Public cancer patients being offered treatment that is second best to one in private system, conference hears

Minister for Health tells medicines industry conference he has sanctioned 34 new hires to speed up vetting process for new treatments

A hospital consultant says he is having to offer public cancer patients in Ireland a treatment he knows is second best to one available through the private system.

Michael McCarthy, consultant medical oncologist at University Hospital Galway, said inequity in access to cutting-edge medicines had come about only in the past year.

Private health insurers are agreeing to fund medicines for Irish customers once they had been licensed by the European regulator, the European Medicines Agency (EMA), but this is before a sometimes years-long process to make the same treatments available more generally.

His comments at the Irish Pharmaceutical Healthcare Association (Ipha) annual conference of medical drug developers came as Minister for Health Stephen Donnelly said he was funding 34 new staff to try to speed up the approvals process for new medicines.


“Whether someone had insurance or not never crossed my mind [until recently],” said Mr McCarthy who works only in the public health system.

“I would never ask a patient whether they have insurance or not previously. But now, given the disparity in access, it is one of the first questions I ask an increasing cohort of my patients where now there is a EMA-licensed high cost treatment available and I know if they have insurance, they can get it in a private hospital.

“If I have a patient who does not have insurance, in an increasing number of settings for an increasing number of cancer types, I know that the only thing I can offer them is the second best kind of cancer treatment. It is frustrating for me personally and it is frustrating for patients,” he said.

Roughly half of the Irish population has no form of private health insurance.

Asked whether that meant it was now the case that a patient had a better chance of a positive outcome as an insured person going to a private hospital, he said: “Yes, that is the case and that is a new situation that I have never witnessed working in the HSE previously.”

He said treating a public patient with a course of cytotoxic chemotherapy might cost hundreds of euro compared to hundreds of thousands of euro for the treatments available in the private healthcare system.

Speaking on the same panel at the conference, Amgen country head Caitriona Duggan said drug manufacturers did not want a situation to develop where “inequity of access was one of the core pillars within the national Sláintecare reform programme”.

“It is not in our interest to spend billions developing medicines and then we are not able to submit them through the process,” she said.

Ms Duggan said just over a quarter of medicines developed by Ipha members were never submitted to the Irish system for approval “and we need to figure a solution around that”.

Earlier, Mr Donnelly told the conference he was allocating funding in the budget this year for 34 additional full-time posts in agencies dealing with drug reimbursement in line with a recommendation of a working group looking at a report by Mazars published last year into the Irish drug approvals process.

------------------------------

REQUIREMENT: Can you set down the part of the article on cancer treatment access that runs from "A hospital consultant" up to and including "the past year.", word for word?

------------------------------

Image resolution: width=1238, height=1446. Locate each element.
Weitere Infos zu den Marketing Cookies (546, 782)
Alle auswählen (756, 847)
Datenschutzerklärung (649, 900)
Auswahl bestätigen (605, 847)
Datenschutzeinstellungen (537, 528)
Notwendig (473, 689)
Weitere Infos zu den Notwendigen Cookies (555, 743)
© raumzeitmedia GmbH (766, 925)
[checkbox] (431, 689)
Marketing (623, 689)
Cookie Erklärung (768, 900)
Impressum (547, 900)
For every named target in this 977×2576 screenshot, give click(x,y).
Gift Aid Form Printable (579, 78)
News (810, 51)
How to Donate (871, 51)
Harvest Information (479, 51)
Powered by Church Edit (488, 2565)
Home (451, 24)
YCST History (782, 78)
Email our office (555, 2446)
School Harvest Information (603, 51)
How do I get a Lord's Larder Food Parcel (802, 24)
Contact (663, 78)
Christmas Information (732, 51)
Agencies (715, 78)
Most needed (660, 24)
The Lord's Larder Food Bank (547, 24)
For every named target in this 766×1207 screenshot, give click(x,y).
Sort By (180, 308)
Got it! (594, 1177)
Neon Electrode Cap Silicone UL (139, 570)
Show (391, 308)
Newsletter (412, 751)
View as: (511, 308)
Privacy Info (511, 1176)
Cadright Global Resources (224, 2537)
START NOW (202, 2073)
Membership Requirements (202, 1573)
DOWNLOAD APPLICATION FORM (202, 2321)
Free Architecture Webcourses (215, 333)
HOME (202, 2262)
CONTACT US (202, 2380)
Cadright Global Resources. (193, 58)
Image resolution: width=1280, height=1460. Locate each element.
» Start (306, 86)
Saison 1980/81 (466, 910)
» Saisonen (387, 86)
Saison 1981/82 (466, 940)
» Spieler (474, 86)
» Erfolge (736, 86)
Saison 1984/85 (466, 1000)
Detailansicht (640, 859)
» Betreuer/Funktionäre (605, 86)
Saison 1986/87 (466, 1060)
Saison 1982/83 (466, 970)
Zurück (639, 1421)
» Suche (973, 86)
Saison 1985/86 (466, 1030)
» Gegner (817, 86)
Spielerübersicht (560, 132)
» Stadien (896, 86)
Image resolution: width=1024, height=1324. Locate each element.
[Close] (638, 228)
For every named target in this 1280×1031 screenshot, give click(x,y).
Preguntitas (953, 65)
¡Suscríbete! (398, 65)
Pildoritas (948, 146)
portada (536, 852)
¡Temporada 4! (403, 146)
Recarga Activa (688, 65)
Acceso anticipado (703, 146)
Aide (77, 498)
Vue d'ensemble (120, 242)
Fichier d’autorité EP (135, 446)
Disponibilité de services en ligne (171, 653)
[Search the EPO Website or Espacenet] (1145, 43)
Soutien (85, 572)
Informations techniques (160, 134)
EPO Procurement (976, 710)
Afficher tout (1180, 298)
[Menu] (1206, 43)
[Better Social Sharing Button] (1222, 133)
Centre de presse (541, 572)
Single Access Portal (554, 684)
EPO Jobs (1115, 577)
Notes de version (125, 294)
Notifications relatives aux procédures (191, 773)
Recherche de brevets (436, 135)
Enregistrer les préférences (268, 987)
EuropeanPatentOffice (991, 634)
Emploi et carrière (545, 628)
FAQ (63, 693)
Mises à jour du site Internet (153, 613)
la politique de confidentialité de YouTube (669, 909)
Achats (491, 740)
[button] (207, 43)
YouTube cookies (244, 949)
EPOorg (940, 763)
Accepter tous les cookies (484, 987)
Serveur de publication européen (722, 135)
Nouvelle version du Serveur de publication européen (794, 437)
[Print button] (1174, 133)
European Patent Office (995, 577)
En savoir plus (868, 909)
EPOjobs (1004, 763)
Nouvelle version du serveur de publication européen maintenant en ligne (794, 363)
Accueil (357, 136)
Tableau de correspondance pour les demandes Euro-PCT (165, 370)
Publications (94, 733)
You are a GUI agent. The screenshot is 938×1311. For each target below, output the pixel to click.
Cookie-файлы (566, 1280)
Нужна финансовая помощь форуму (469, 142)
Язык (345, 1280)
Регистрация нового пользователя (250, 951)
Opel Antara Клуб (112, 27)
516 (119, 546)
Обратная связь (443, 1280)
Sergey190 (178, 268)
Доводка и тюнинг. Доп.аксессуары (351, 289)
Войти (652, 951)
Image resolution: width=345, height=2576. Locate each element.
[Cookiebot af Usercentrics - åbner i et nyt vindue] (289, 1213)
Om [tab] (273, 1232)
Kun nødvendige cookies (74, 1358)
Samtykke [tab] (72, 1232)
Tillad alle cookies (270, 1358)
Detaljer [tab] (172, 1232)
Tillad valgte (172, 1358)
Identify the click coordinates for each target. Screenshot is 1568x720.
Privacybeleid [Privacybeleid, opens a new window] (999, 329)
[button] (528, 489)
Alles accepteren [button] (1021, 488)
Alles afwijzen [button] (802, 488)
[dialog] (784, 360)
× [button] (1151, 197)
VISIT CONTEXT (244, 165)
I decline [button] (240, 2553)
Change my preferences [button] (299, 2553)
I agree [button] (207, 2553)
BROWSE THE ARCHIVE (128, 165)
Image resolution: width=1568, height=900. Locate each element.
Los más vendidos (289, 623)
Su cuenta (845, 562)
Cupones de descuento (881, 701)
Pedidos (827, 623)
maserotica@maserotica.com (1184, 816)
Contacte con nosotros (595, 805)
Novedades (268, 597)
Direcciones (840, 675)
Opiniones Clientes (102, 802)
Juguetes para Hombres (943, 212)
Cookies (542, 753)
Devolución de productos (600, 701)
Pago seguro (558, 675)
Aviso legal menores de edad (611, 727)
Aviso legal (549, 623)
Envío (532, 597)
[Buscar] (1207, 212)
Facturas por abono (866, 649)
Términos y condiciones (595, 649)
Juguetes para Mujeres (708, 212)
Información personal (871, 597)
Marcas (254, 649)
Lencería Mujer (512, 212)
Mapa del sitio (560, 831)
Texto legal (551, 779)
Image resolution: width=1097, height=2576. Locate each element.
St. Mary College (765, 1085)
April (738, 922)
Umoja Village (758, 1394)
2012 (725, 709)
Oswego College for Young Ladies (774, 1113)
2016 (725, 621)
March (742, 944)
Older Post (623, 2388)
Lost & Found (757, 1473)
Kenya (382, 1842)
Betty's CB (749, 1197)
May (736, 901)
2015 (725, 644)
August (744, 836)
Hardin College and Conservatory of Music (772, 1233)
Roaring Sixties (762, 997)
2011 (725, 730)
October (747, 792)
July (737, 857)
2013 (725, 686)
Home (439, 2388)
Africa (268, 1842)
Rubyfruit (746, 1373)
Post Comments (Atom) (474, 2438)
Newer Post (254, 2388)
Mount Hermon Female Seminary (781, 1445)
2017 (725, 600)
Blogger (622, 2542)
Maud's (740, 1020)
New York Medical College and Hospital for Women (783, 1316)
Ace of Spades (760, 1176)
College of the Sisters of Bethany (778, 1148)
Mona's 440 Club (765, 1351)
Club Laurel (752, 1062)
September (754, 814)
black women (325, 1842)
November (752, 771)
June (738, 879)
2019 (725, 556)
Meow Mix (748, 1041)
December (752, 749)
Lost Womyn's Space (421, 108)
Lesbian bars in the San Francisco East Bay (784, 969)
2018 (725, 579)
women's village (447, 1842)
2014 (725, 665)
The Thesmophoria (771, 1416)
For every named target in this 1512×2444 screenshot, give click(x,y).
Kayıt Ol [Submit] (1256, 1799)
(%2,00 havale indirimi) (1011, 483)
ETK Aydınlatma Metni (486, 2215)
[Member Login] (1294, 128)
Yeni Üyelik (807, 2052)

------------------------------

RESPONSE:
A hospital consultant says he is having to offer public cancer patients in Ireland a treatment he knows is second best to one available through the private system.

Michael McCarthy, consultant medical oncologist at University Hospital Galway, said inequity in access to cutting-edge medicines had come about only in the past year.